The problem:
Render every line of the entries below as a numbered list, skipping blank lines. Leave the pictures out of your answer.

Data shown:
####################

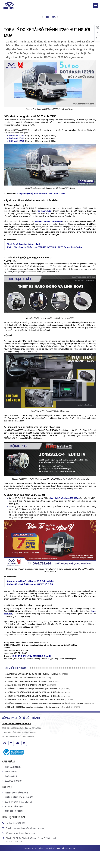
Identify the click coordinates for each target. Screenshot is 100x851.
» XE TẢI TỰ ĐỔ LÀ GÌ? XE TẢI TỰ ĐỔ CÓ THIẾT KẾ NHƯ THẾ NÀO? (36, 674)
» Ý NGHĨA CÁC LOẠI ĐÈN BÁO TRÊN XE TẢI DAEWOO (31, 681)
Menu (95, 5)
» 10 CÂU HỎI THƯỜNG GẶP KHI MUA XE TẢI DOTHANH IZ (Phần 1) (37, 696)
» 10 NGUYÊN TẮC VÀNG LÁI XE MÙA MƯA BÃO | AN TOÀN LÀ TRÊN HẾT (39, 700)
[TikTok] (17, 743)
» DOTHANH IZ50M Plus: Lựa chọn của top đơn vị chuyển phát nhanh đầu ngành (42, 707)
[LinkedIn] (24, 743)
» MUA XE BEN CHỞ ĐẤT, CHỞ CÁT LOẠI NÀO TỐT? (30, 685)
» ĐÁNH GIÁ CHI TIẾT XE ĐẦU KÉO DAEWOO (28, 678)
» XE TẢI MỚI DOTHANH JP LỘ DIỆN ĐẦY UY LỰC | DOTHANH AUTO (37, 689)
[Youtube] (11, 743)
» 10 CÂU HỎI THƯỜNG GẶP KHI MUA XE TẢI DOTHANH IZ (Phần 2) (37, 692)
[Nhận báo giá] (97, 33)
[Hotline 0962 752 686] (97, 38)
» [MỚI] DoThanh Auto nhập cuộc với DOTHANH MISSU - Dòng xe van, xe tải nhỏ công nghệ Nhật (49, 703)
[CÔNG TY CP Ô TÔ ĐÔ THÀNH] (11, 5)
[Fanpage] (4, 743)
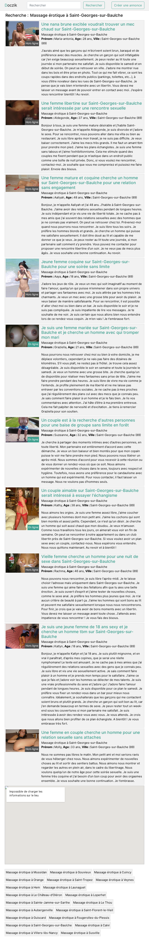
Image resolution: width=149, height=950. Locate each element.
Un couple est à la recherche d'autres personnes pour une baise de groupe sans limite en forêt (88, 422)
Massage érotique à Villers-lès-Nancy (32, 933)
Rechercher (94, 5)
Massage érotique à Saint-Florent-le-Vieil (84, 910)
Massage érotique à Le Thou (92, 902)
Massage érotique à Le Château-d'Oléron (34, 895)
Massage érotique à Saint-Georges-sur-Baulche (39, 925)
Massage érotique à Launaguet (64, 887)
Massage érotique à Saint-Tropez (70, 880)
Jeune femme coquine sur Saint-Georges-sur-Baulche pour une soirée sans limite (85, 264)
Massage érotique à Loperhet (85, 895)
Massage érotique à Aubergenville (29, 910)
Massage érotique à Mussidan (26, 872)
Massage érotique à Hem (23, 887)
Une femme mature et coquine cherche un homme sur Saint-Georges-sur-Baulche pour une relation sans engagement (89, 182)
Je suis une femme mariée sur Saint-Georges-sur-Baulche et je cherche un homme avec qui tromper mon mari (90, 332)
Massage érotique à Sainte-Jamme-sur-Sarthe (38, 902)
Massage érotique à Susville (80, 933)
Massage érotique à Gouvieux (70, 872)
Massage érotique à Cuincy (112, 872)
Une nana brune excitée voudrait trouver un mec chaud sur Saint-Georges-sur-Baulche (87, 26)
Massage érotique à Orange (25, 880)
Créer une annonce (128, 5)
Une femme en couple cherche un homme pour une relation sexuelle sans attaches (90, 735)
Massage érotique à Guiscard (26, 918)
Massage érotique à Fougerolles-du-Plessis (79, 918)
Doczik (11, 5)
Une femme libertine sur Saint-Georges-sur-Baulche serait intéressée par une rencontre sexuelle (91, 105)
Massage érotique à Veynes (115, 880)
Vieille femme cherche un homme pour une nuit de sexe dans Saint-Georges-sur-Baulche (89, 559)
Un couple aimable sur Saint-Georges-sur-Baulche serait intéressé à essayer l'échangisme (90, 493)
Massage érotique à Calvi (92, 925)
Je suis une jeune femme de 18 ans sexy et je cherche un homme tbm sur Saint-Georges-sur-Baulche (87, 631)
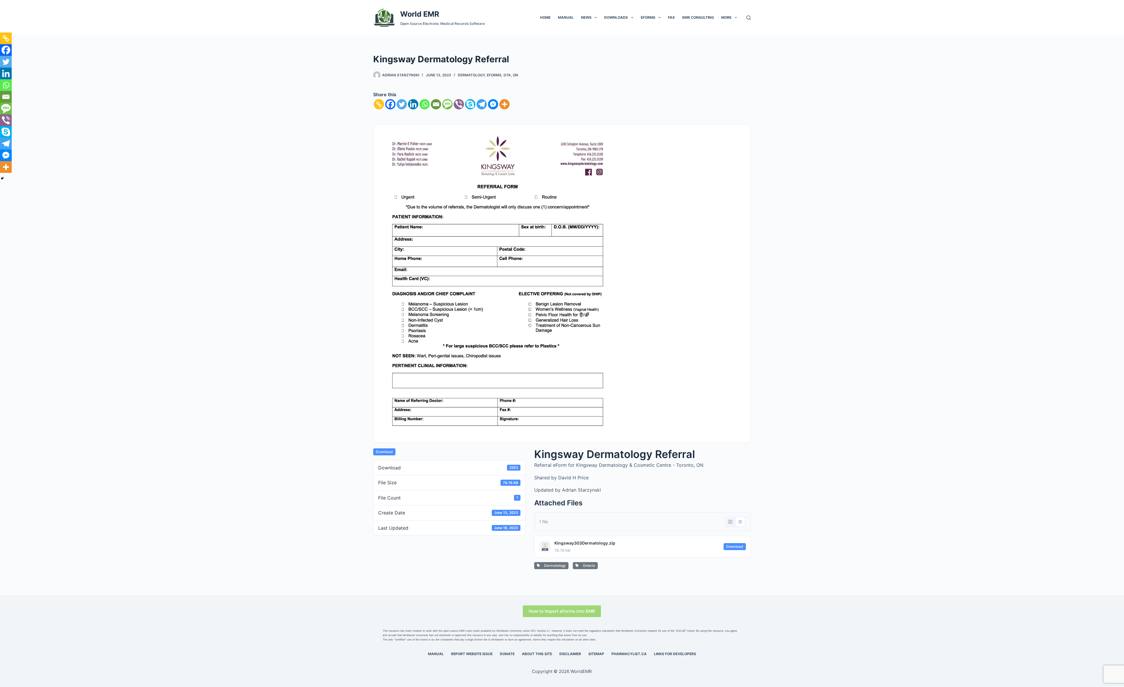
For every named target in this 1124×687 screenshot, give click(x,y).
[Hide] (2, 178)
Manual (566, 17)
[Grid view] (730, 521)
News (586, 17)
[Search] (748, 18)
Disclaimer (570, 654)
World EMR (419, 14)
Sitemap (596, 654)
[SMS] (447, 104)
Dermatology (471, 75)
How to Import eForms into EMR (562, 611)
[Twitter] (402, 104)
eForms (648, 17)
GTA (507, 75)
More (726, 17)
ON (515, 75)
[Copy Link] (379, 104)
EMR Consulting (698, 17)
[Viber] (459, 104)
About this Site (537, 654)
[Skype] (470, 104)
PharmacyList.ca (629, 654)
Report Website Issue (472, 654)
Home (545, 17)
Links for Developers (675, 654)
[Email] (436, 104)
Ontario (588, 565)
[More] (504, 104)
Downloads (616, 17)
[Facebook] (390, 104)
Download (384, 452)
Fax (671, 17)
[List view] (740, 521)
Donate (507, 654)
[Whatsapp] (424, 104)
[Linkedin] (413, 104)
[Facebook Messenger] (493, 104)
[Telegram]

####################

Solution:
1. Identify the click coordinates for each target. Screenshot is 100x851.
2. » XE TẢI TỰ ĐỔ LÀ GÌ? XE TẢI TỰ ĐỔ CÓ THIẾT KẾ NHƯ THẾ NÀO? (36, 674)
3. » Ý NGHĨA CÁC LOẠI ĐÈN BÁO TRÊN XE TẢI DAEWOO (31, 681)
4. Menu (95, 5)
5. » 10 CÂU HỎI THƯỜNG GẶP KHI MUA XE TẢI DOTHANH IZ (Phần 1) (37, 696)
6. » 10 NGUYÊN TẮC VÀNG LÁI XE MÙA MƯA BÃO | AN TOÀN LÀ TRÊN HẾT (39, 700)
7. [TikTok] (17, 743)
8. » DOTHANH IZ50M Plus: Lựa chọn của top đơn vị chuyển phát nhanh đầu ngành (42, 707)
9. [LinkedIn] (24, 743)
10. » MUA XE BEN CHỞ ĐẤT, CHỞ CÁT LOẠI NÀO TỐT? (30, 685)
11. » ĐÁNH GIÁ CHI TIẾT XE ĐẦU KÉO DAEWOO (28, 678)
12. » XE TẢI MỚI DOTHANH JP LỘ DIỆN ĐẦY UY LỰC | DOTHANH AUTO (37, 689)
13. [Youtube] (11, 743)
14. » 10 CÂU HỎI THƯỜNG GẶP KHI MUA XE TẢI DOTHANH IZ (Phần 2) (37, 692)
15. [Nhận báo giá] (97, 33)
16. [Hotline 0962 752 686] (97, 38)
17. » [MỚI] DoThanh Auto nhập cuộc với DOTHANH MISSU - Dòng xe van, xe tải nhỏ công nghệ Nhật (49, 703)
18. [CÔNG TY CP Ô TÔ ĐÔ THÀNH] (11, 5)
19. [Fanpage] (4, 743)
20. Image resolution: width=149, height=950. Locate each element.
21. Un couple est à la recherche d'autres personnes pour une baise de groupe sans limite en forêt (88, 422)
22. Massage érotique à Villers-lès-Nancy (32, 933)
23. Rechercher (94, 5)
24. Massage érotique à Saint-Florent-le-Vieil (84, 910)
25. Massage érotique à Le Thou (92, 902)
26. Massage érotique à Le Château-d'Oléron (34, 895)
27. Massage érotique à Saint-Georges-sur-Baulche (39, 925)
28. Massage érotique à Launaguet (64, 887)
29. Massage érotique à Saint-Tropez (70, 880)
30. Jeune femme coquine sur Saint-Georges-sur-Baulche pour une soirée sans limite (85, 264)
31. Massage érotique à Loperhet (85, 895)
32. Massage érotique à Aubergenville (29, 910)
33. Massage érotique à Mussidan (26, 872)
34. Massage érotique à Hem (23, 887)
35. Une femme mature et coquine cherche un homme sur Saint-Georges-sur-Baulche pour une relation sans engagement (89, 182)
36. Je suis une femme mariée sur Saint-Georges-sur-Baulche et je cherche un homme avec qui tromper mon mari (90, 332)
37. Massage érotique à Sainte-Jamme-sur-Sarthe (38, 902)
38. Massage érotique à Susville (80, 933)
39. Massage érotique à Gouvieux (70, 872)
40. Massage érotique à Cuincy (112, 872)
41. Une nana brune excitée voudrait trouver un mec chaud sur Saint-Georges-sur-Baulche (87, 26)
42. Massage érotique à Orange (25, 880)
43. Créer une annonce (128, 5)
44. Une femme en couple cherche un homme pour une relation sexuelle sans attaches (90, 735)
45. Massage érotique à Guiscard (26, 918)
46. Massage érotique à Fougerolles-du-Plessis (79, 918)
47. Doczik (11, 5)
48. Une femme libertine sur Saint-Georges-sur-Baulche serait intéressée par une rencontre sexuelle (91, 105)
49. Massage érotique à Veynes (115, 880)
50. Vieille femme cherche un homme pour une nuit de sexe dans Saint-Georges-sur-Baulche (89, 559)
51. Un couple aimable sur Saint-Georges-sur-Baulche serait intéressé à essayer l'échangisme (90, 493)
52. Massage érotique à Calvi (92, 925)
53. Je suis une jeune femme de 18 ans sexy et je cherche un homme tbm sur Saint-Georges-sur-Baulche (87, 631)
54. For every named target in this 1124×687 screenshot, give click(x,y).
55. [Hide] (2, 178)
56. Manual (566, 17)
57. [Grid view] (730, 521)
58. News (586, 17)
59. [Search] (748, 18)
60. Disclaimer (570, 654)
61. World EMR (419, 14)
62. Sitemap (596, 654)
63. [SMS] (447, 104)
64. Dermatology (471, 75)
65. How to Import eForms into EMR (562, 611)
66. [Twitter] (402, 104)
67. eForms (648, 17)
68. GTA (507, 75)
69. More (726, 17)
70. ON (515, 75)
71. [Copy Link] (379, 104)
72. EMR Consulting (698, 17)
73. [Viber] (459, 104)
74. About this Site (537, 654)
75. [Skype] (470, 104)
76. PharmacyList.ca (629, 654)
77. Report Website Issue (472, 654)
78. Home (545, 17)
79. Links for Developers (675, 654)
80. [Email] (436, 104)
81. Ontario (588, 565)
82. [More] (504, 104)
83. Downloads (616, 17)
84. [Facebook] (390, 104)
85. Download (384, 452)
86. Fax (671, 17)
87. [List view] (740, 521)
88. Donate (507, 654)
89. [Whatsapp] (424, 104)
90. [Linkedin] (413, 104)
91. [Facebook Messenger] (493, 104)
92. [Telegram]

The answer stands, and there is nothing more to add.